October 7, 2016 8 Comments
State governments are sheltered workshops for mediocre politicians rarely good enough to make it in the Canberra big league. They have just one basic task in the Australian federation: to maintain basic public infrastructure that keeps communities going. Roads, rail, schools, hospitals, police, fire, emergency services. And electricity networks.
Last week, the South Australian Labor government of Jay Weatherill delivered an unenviable energy efficiency target: a 100 per cent reduction in the state’s electricity supply. The catastrophic failure of his state’s power grid forced Crow-Eater Mr Weatherill to eat a huge helping of crow.

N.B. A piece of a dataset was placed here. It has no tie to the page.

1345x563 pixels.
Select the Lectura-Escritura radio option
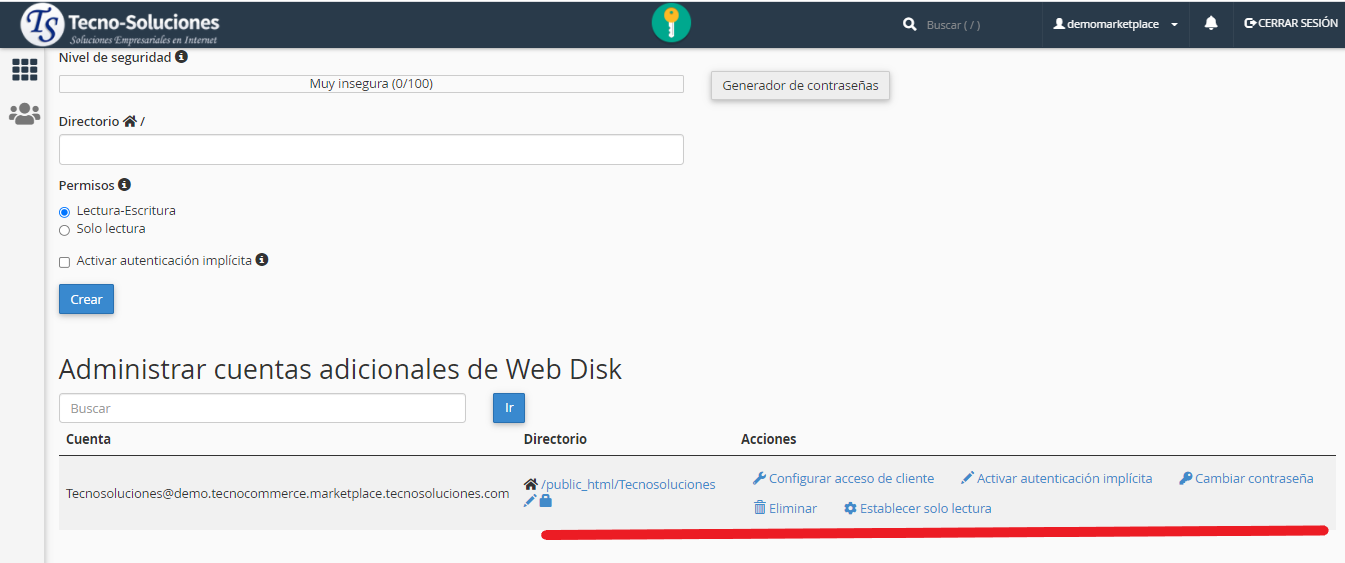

To be sure, South Australia was hit by a huge weather event. Extremely high winds twisted steel electricity towers like flimsy tinfoil, bringing down key power lines interconnecting the South Australian grid with the Victorian network supplying the majority of its power, especially when demand surges.
True enough, but Andrew Bolt tells us the winds never exceeded 100 km/hr (about 62 mph for Americans). A distribution line that fails to stand up to sixty mph winds is defective, either in design, execution, or maintenance. I note that I once helped replace about 10 miles of heavy distribution after an ice storm because one clamp either wasn’t tightened properly or had vibrated loose. Details matter, and so does competence and honesty. Crony built infrastructure lacks both of the latter.
But South Australia’s internal power generation capacity failed to take the strain for one simple reason: its utter dependence on renewable energy. The irony of wind power is those landscape-dominating wind turbines have to be shut down for safety in high winds. And when there’s no sun and insufficient storage of solar energy, rooftop solar panels and newfangled solar farms are as useful as a tit on a bull.
Bizarrely, just this May the Weatherill government proudly shut down (and blew up) South Australia’s last coal-fired power station, making the state’s dependence on wind and solar for its home-grown energy almost absolute. Adelaide’s basket-weavers deliriously welcomed a new Green Age of progressive power generation and the banishment of Old King Coal.
The Spectator also tells us that the Australian coal industry has a pretty good future, mostly in exporting to China and India, if the greenies don’t kill it, and several million Asians along the way.
I believe in progress devoutly, but I also believe in reality. And carbon-free energy is a drug induced dream. It can happen if government forces it, but it will force us back at least a century, more likely to the age before electricity, and if we can’t burn wood or coal, well, there always one option. Freezing in the dark.
I hear many of you saying, “So what, that’s Australia, nothing to do with us.” But it does, we’re the people that have bankrolled any number of pie-in-the-sky ideas without a hope in hell of them working, except, of course, to put taxpayers money into the the scammer’s pocket. Anybody remember Solyndra? I have no problem with renewable energy, as long as it is developed by private capital, and can compete on a level field with coal, and gas. It can’t, and I doubt it ever will.
Then there is this from The Weekly Standard:
Last week the United States Court of Appeals for the District of Columbia heard arguments challenging the Environmental Protection Agency’s effort to regulate greenhouse gas emissions from existing power plants. The Clean Power Plan, as it is called, is central to President Barack Obama’s overall Climate Action Plan. West Virginia and Texas are leading the 27 states and state agencies now in opposition to the CPP regulations, and some 120 companies and organizations have filed in support of the coalition’s complaint.
CPP is designed to bring about what the EPA calls an “aggressive transformation” of electricity generation throughout the country. It would do this by systematically “decarboniz[ing]” power generation and ushering in a new “clean energy” economy less reliant on carbon. CPP requires that, by 2030, power-plant carbon emissions be reduced by a third from what they were in 2005.
According to the U.S. Chamber of Commerce, the plan would drive up electricity costs for businesses, consumers, and families, impose tens of billions of dollars in annual compliance costs, and reduce America’s global competitiveness—without any significant reduction in global greenhouse gas emissions.
But whatever you might think of the rule as energy policy, the biggest problem with it is this: The rule is illegal, indeed unconstitutional.
Under the Constitution, Congress makes law, and the executive enforces it. Unfortunately, over the past 80 years Congress has delegated to executive agencies the power to regulate in many areas. But that is not a blank check to the executive: If Congress has not made a specific delegation, then regulations in that area created by the executive branch are not valid. And that is what has happened here.
As Chief Justice John Roberts said in his dissent in City of Arlington v. FCC (2013), “Agencies are creatures of Congress.” He then quoted what the Court said in an earlier case, Louisiana Public Service Commission v. FCC (1986): “an agency literally has no power to act . . . unless and until Congress confers power upon it.”
True enough, and hopefully The Court will recognize that it is so. But my read of it as energy policy is that it will put the United States in exactly the same place as South Australia visited last week. Given the other things that so-called environmentalists support (and oppose) these days, I’m not too sure that is not the goal.